▸ GIVEN RECORDS:
※
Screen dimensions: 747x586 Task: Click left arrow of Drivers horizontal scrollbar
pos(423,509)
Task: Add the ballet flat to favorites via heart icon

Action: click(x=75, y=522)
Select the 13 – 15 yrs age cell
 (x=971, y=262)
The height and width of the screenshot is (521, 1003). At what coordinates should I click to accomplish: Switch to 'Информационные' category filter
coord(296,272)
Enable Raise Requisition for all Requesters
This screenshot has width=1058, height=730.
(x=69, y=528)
※
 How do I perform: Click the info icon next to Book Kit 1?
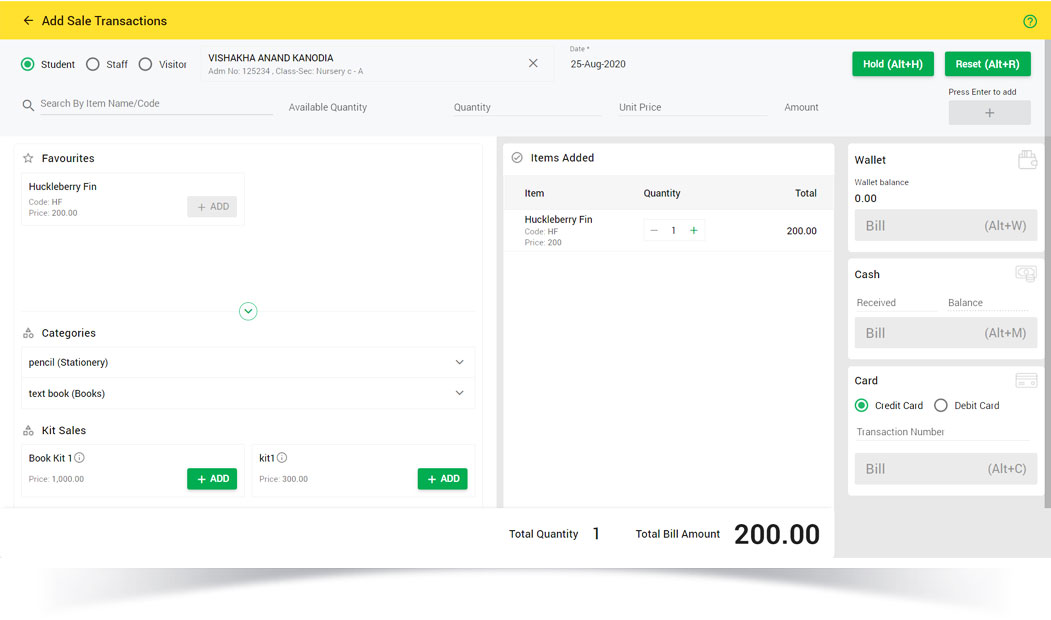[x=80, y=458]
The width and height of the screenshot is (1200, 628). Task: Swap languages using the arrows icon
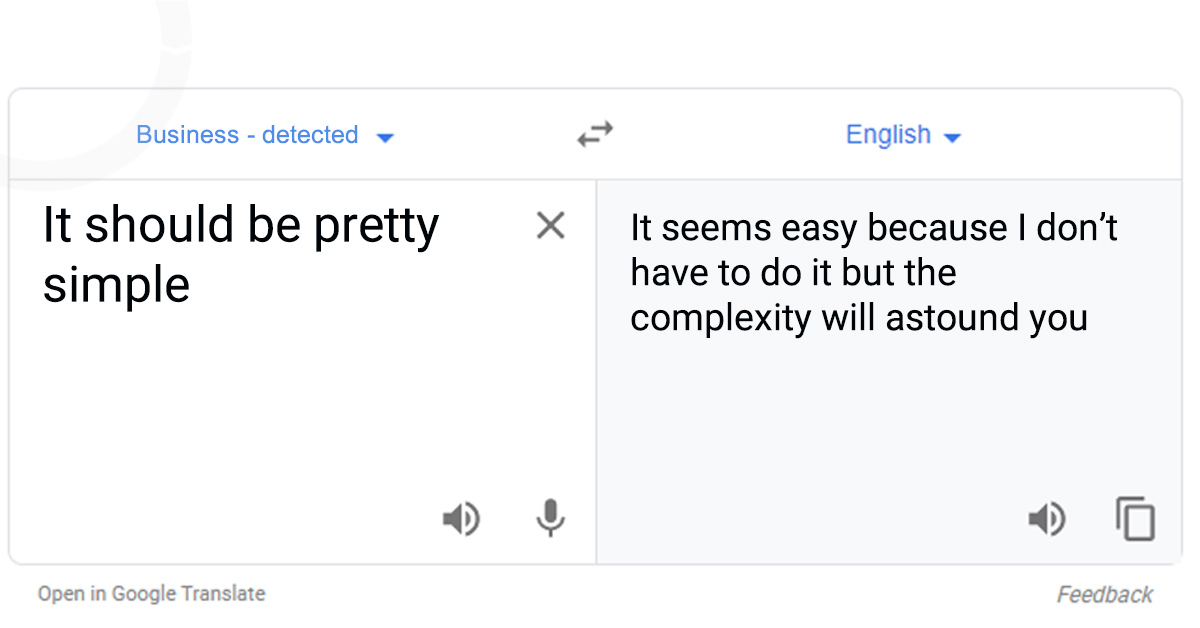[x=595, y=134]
※
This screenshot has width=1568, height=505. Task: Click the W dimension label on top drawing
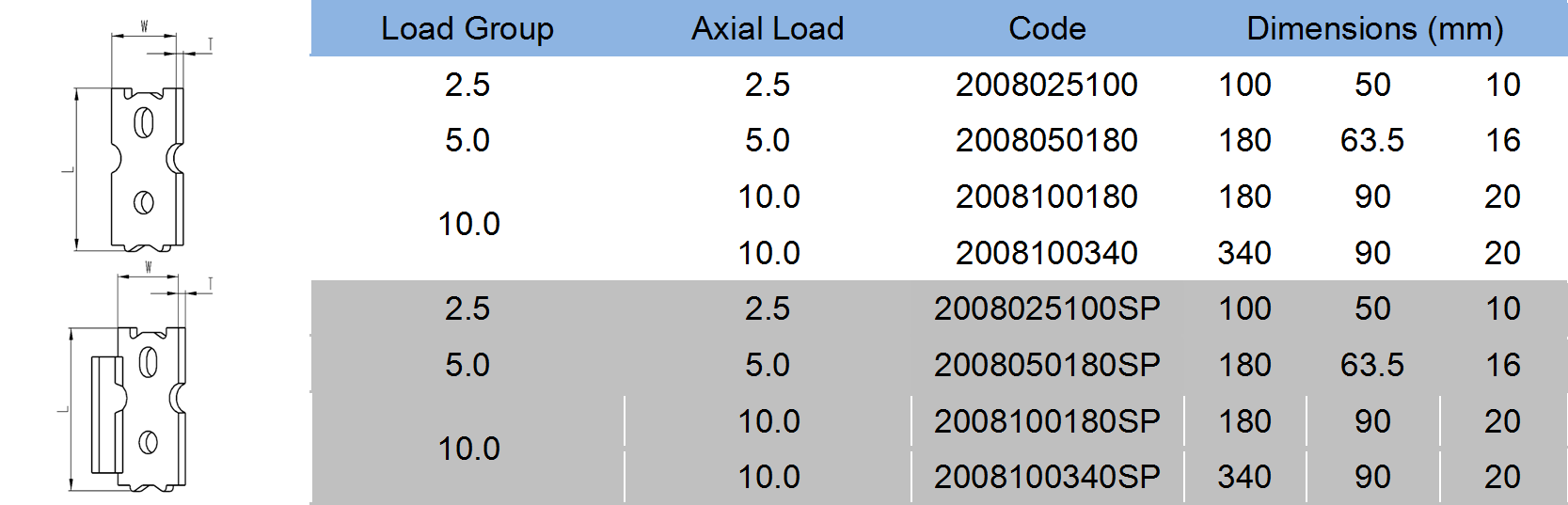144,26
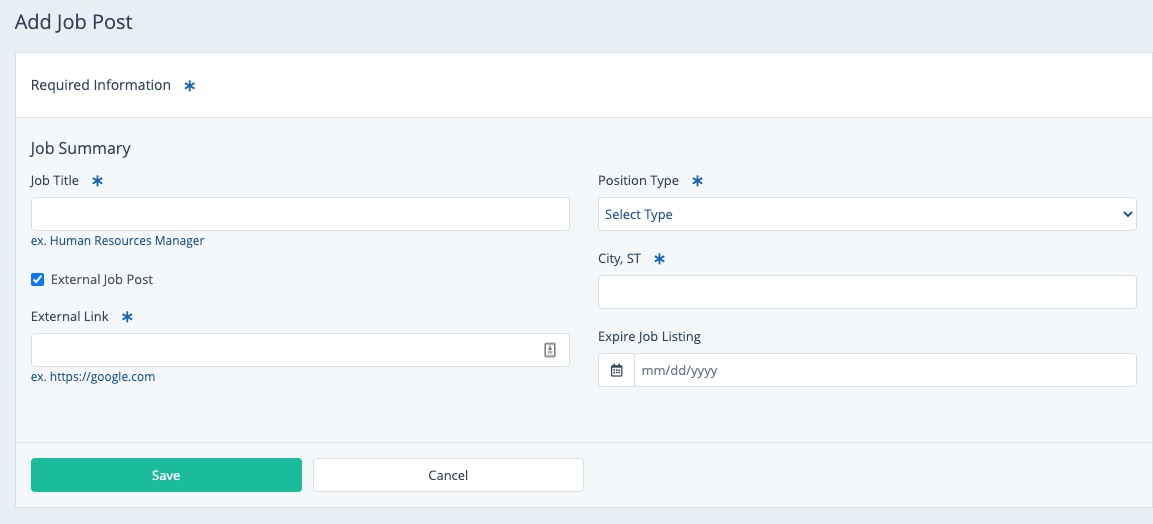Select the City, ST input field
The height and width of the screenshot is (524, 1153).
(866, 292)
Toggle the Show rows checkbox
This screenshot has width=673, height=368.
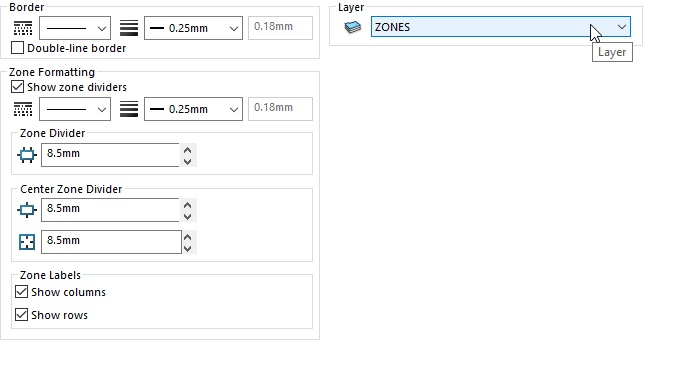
※
▸ WHAT YOU ARE ASKED TO DO: Pictures excluded, give again exactly and only the lines of the material above from the line with "This screenshot has width=1568, height=505." through the line with "This screenshot has width=673, height=368.".

▸ SOLUTION FOR THIS TASK:
This screenshot has width=1568, height=505. Task: Click the W dimension label on top drawing
144,26
Select the City, ST input field
The height and width of the screenshot is (524, 1153).
(866, 292)
Toggle the Show rows checkbox
This screenshot has width=673, height=368.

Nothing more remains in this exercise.